Он угощает меня новым анекдотом, но, думаю, это его собственное сочинение. Причем если Дарио плохо говорит по-французски, то итальянским владеет не лучше. Раньше он изъяснялся на каком-то замысловатом наречии, которое способны были понять только мальчишки нашего квартала. Основа фразы — на римском диалекте, пара прилагательных из жаргона «красных» предместий, кавычки португальские, запятые арабские плюс всякая прочая ерунда, прихваченная по случаю в рабочих поселках, частью изобретенная нами самими, частью позаимствованная из телика и комиксов. Тогда мне эта смесь представлялась неким тайным языком с привкусом кабалистики. Мне даже нравилась наша способность вдруг уединиться, изолироваться от всех прочих прямо посреди школьного двора. Но на сегодняшний день у него остался лишь родной диалект, еще и подпорченный убогим французским. Диалект — это чочаро — говорок большого римского предместья, язык фильмов Де Сики. Сам-то я все уже позабыл и больше на нем не говорю.
Подумать только, наши отцы проехали полторы тысячи километров ради того, чтобы сменить одно предместье на другое…
— Приятно было повидать тебя, Дарио… Но мне пора возвращаться…
— Ashpet'o! Ты можешь немного ashpetta, почему мне надо с тобой поговорить.
По-итальянски «почему» и «потому что» обозначаются одним и тем же словом. Если Дарио и случается употребить правильно грамматику, то обязательно не в том языке.
— Ты мне нужен, Анто, почему ты делал gli studi, а я gli studi не делал. И ты ходил в большие школы там, в Париже. Ты ведь intelligento…
Плохо дело. Если уж Дарио называет меня умником, значит, точно за дурака держит. Да еще эти «большие школы». А было-то всего два одышливых курса на факультете, после которых я как миленький побежал на биржу труда. Так-то вот.
— Анто, ты должен мне написать красивое письмо, очень чисто.
— Куда?
— В Италию.
— У тебя там еще кто-то остался?
— Пара друзей.
— Ты же по-итальянски говоришь лучше меня. Я все уже позабыл, а твои друзья наверняка говорят на диалекте, а писать на диалекте — сущее мученье. Попроси лучше моего отца. А то старик что-то скучает, может, это его развлечет немного.
— Нельзя. Я уважаю lo Cezare, он спокойный, но я не хочу дать ему думать… и хуже. Я уже девять дней жду, когда ты пройдешь. Девять дней. Ты единственный, кого я могу попросить. L'unico.
Неопровержимый довод. Но я не слишком это ценю. Я не прочь быть для кого-то единственным, но вовсе не для типа, с которым, надеюсь, никогда больше не столкнусь.
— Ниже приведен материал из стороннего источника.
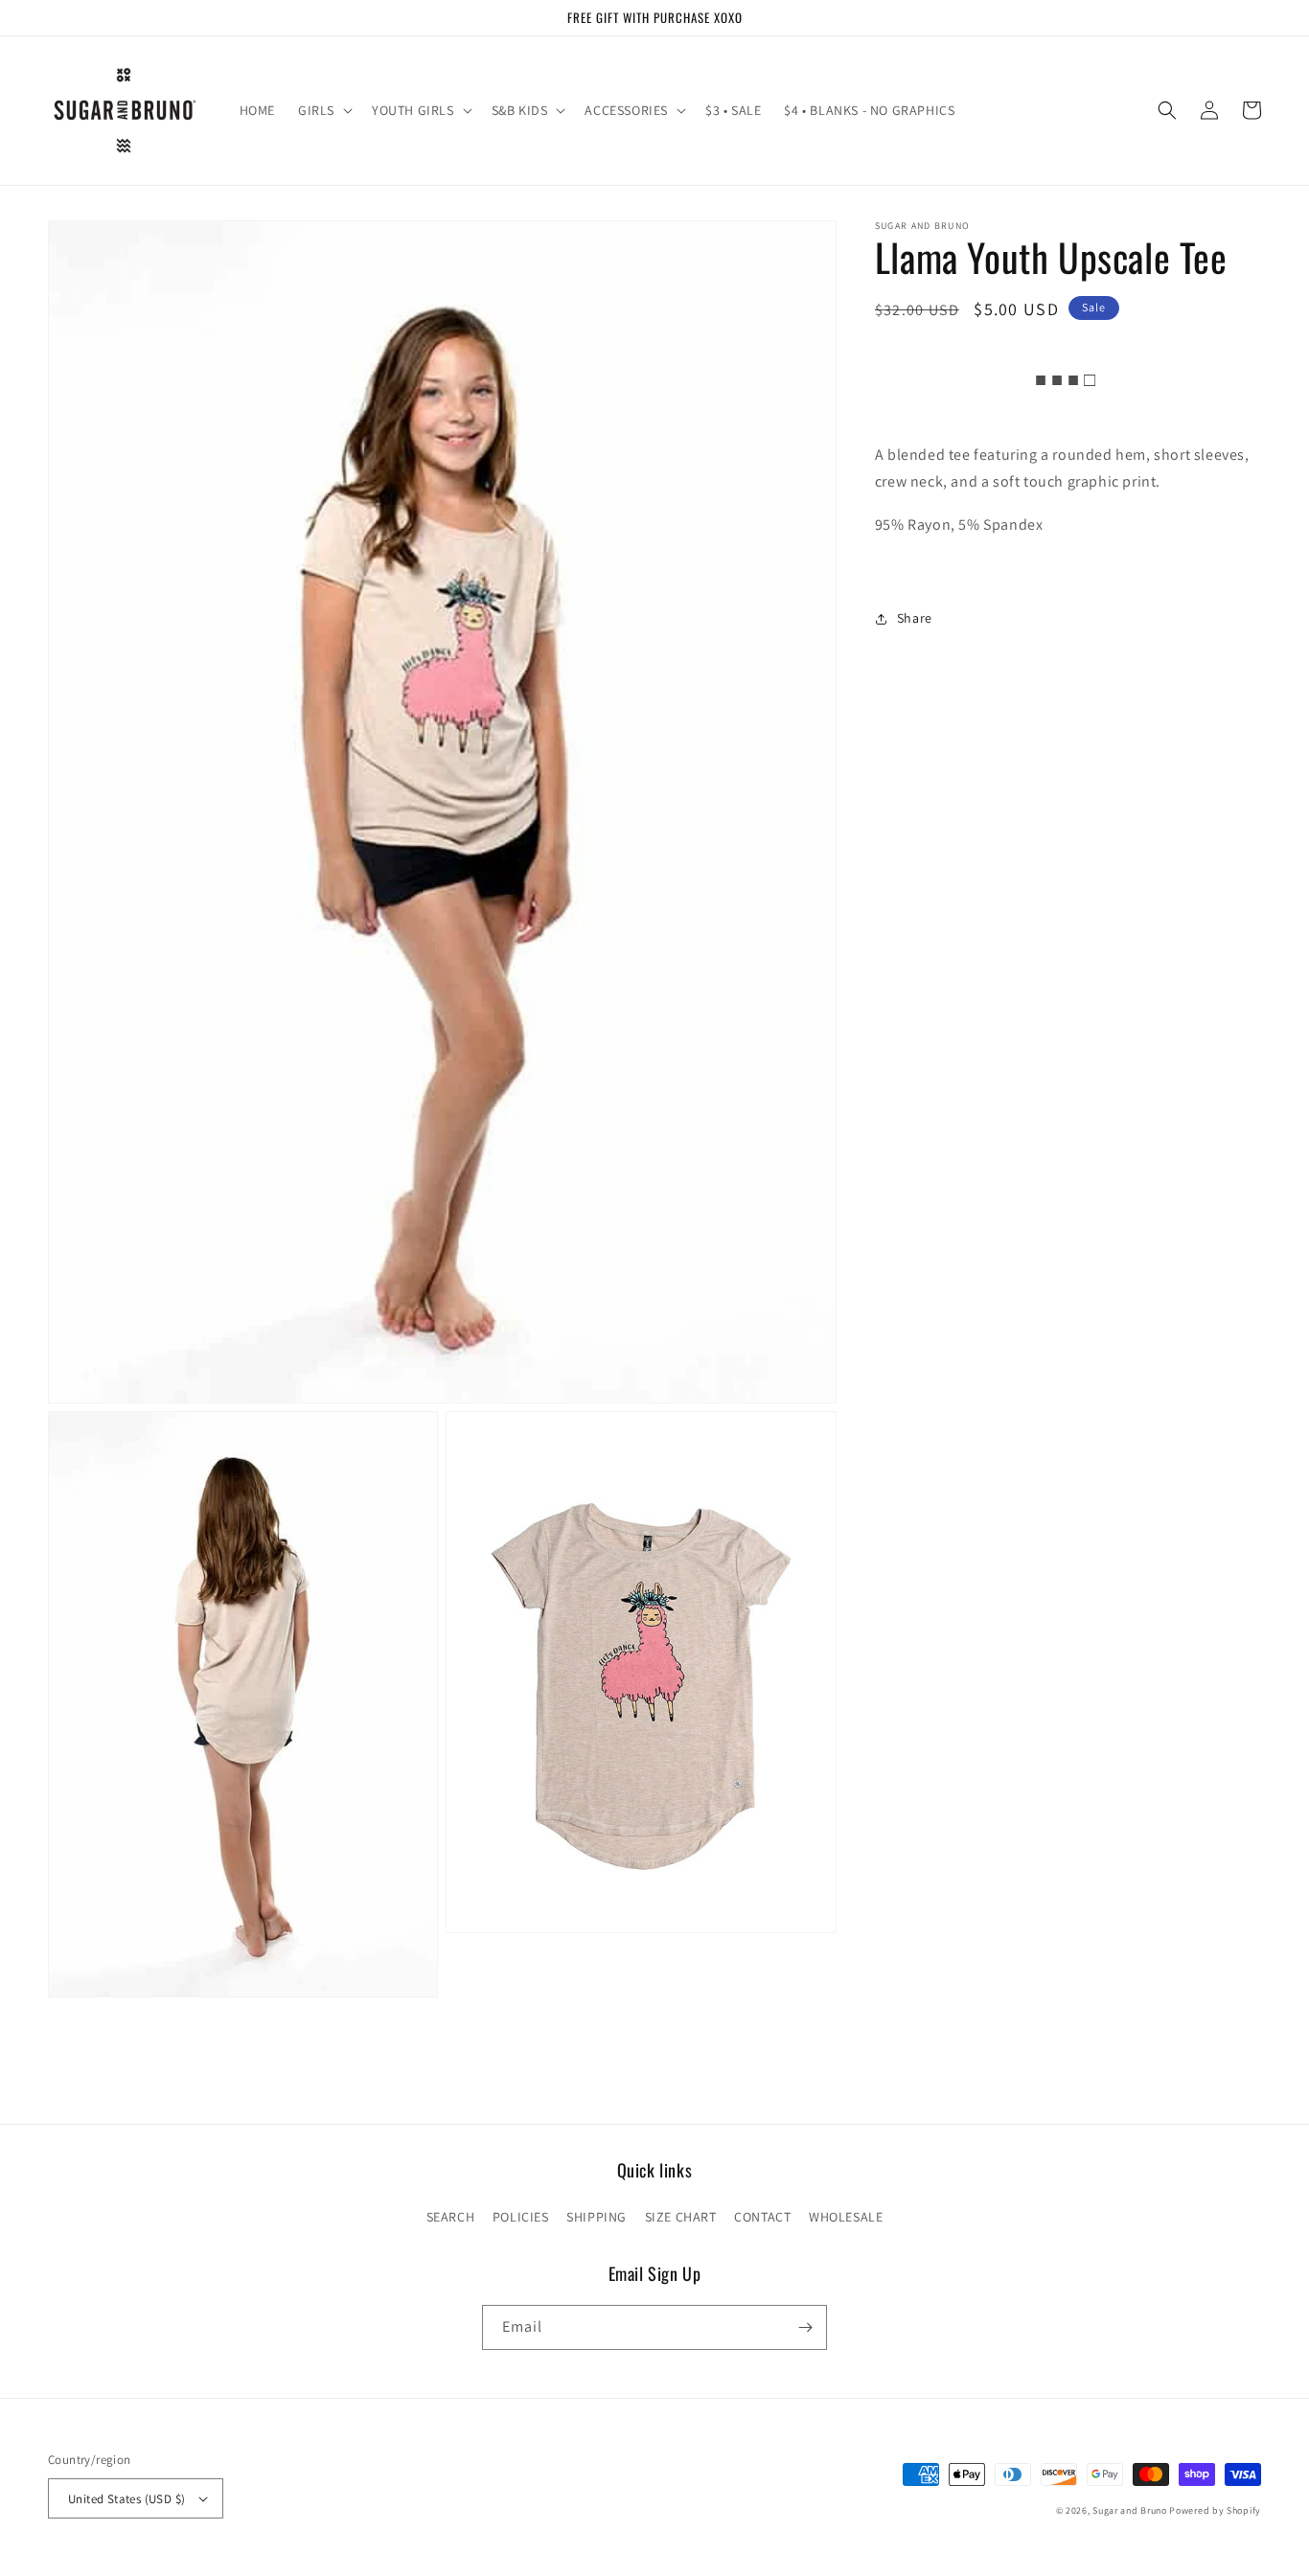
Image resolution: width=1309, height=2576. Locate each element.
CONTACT (762, 2216)
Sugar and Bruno (1129, 2510)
Хотя, если он ждал меня целых девять дней, это может означать, что я и впрямь такое редкое существо. Но это может означать также, что в этом деле нет и тени спешки.
— И о чем письмо?
— Бумага и конверт у меня есть, надо только марку купить в табачной лавке. Если хочешь, я тебе заплачу. По часам.
— О чем письмо-то?
— In mezzo alia strada?
Прямо посреди улицы? Ну да, в конце концов, он прав, мы действительно стоим посреди улицы, которая ведет к автобусной остановке и проходит также мимо табачной лавки. В жизни никогда больше не зайду в эту лавку. Но я знаю, что Дарио в нее еще заглядывает.
— Куда пойдем? — спрашиваю я.
— Только не ко мне. И не в al tabaccho, слишком много народу. Я сяду в автобус. Поедем к тебе, в Париж.
— Нет.
— No?
— В следующее воскресенье я опять приду.
— Слишком поздно. Писать надо прямо сейчас. А твоя мать говорит, что ты не приезжаешь, даже когда она готовит тальятелли. Я знаю, куда мы пойдем, в casal' diavolo.
Давненько я о нем не слыхал. Об этом «чертовом доме». А ведь это выражение наши матери употребляли всего лишь для того, чтобы сказать попросту: у черта на рогах, на краю света… Но итальянцы норовят понасовать домов всюду — даже в преисподнюю. Местный casa'l diavolo — это пустырь, настоящая свалка, какую только здесь еще и найдешь, загаженная пустошь позади судостроительного завода. Обширная площадка мусорных джунглей, которая раньше служила, да и все еще служит, кладбищем для бракованных катерных корпусов. Мечта Тарзана и капитана Флинта. Два вишневых деревца. Куст сирени. И запах синтетической смолы, стойко сохраняющийся в отбросах.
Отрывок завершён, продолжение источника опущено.